Read the text here: Acts 16:16-40.

Paul and Timothy, along with their traveling companions spend some time in Philippi. Paul becomes irritated with a slave girl, possessed by an evil spirit, who keeps pointing at them and yelling, “These men are servants of the Most High God…” Now perhaps Paul simply saw the slave girl as a nuisance, but more than likely he is annoyed by the connection between their ministry and the evil spirit. Her possession is characterized as “pythian,” a term connecting her spirit of divination with the inspiration of the famous oracles of Delphi.

She is an interesting character in the story–a slave girl prophesying to the coming of God’s salvation just as the quote from the prophet Joel in Acts 2:18 describes. Her repeated announcements are disregarded, and she is ultimately silenced, with no word of her fate after the spirit is cast out. This act of healing (whether of kindness or expediency) creates new opponents for Paul, the owners of the slave girl who are now deprived of her fortune-telling income.

Before too long Paul and his traveling companion, Silas, are imprisoned for disturbing the peace. Thus the stage is set for one of the most familiar Sunday School lessons of all time–Paul and Silas singing in jail!

They are in the “innermost prison,” with no possible means of escape, and yet we who have been reading along know that this will not be the end of the story. Jail walls have not stopped the work of spreading the gospel. An earthquake frees all the prisoners, but they remain in their cells, to the visible relief of the jailer (who would have been killed for such a grievous error). The witness of Paul and Silas extends to their fellow prisoners, to their jailer, the jailer’s household.

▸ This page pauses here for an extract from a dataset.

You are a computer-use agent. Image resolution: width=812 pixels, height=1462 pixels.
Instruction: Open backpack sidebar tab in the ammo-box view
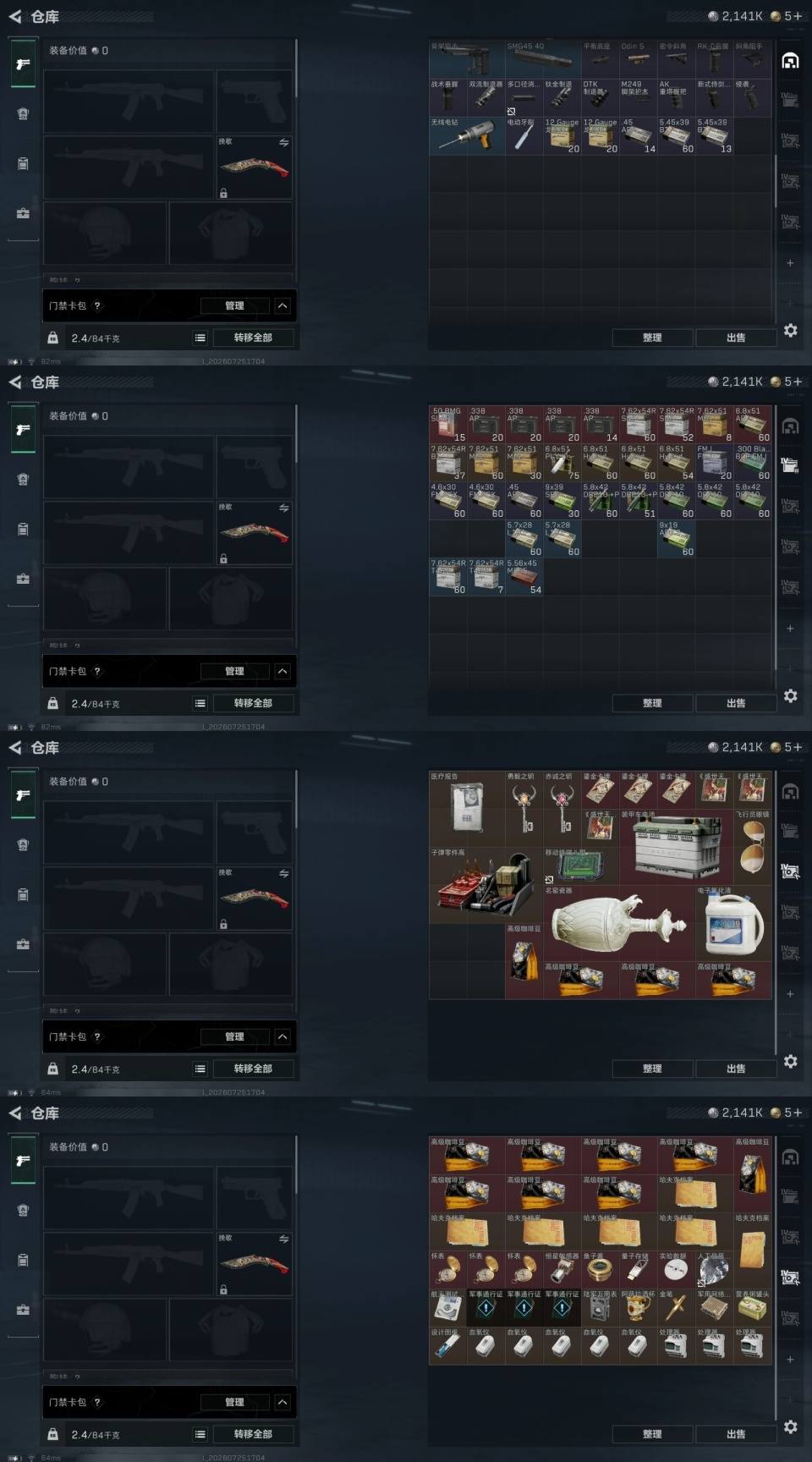(x=23, y=529)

By morning’s light the city magistrates send word that Paul and Silas should be released and allowed to “go in peace,” no small bit of irony considering the public beating the two had received the day before, not to mention the fact that they have been cared for by the jailer not in prison, but in his own home. Paul throws a monkey wrench into the city leaders’ efforts to quietly resolve the situation when he claims his Roman citizenship and demands recognition of his legal status. The magistrates apologize in person to Paul and Silas. And one must suspect, this time politely ask the two missionaries to leave the city.

Paul’s Roman citizenship will continue to be a prominent theme in Acts until the end of the story. With his dual identity as a Jew and a Roman, Paul successfully bridges two worlds and brings the good news to the far reaches of the empire.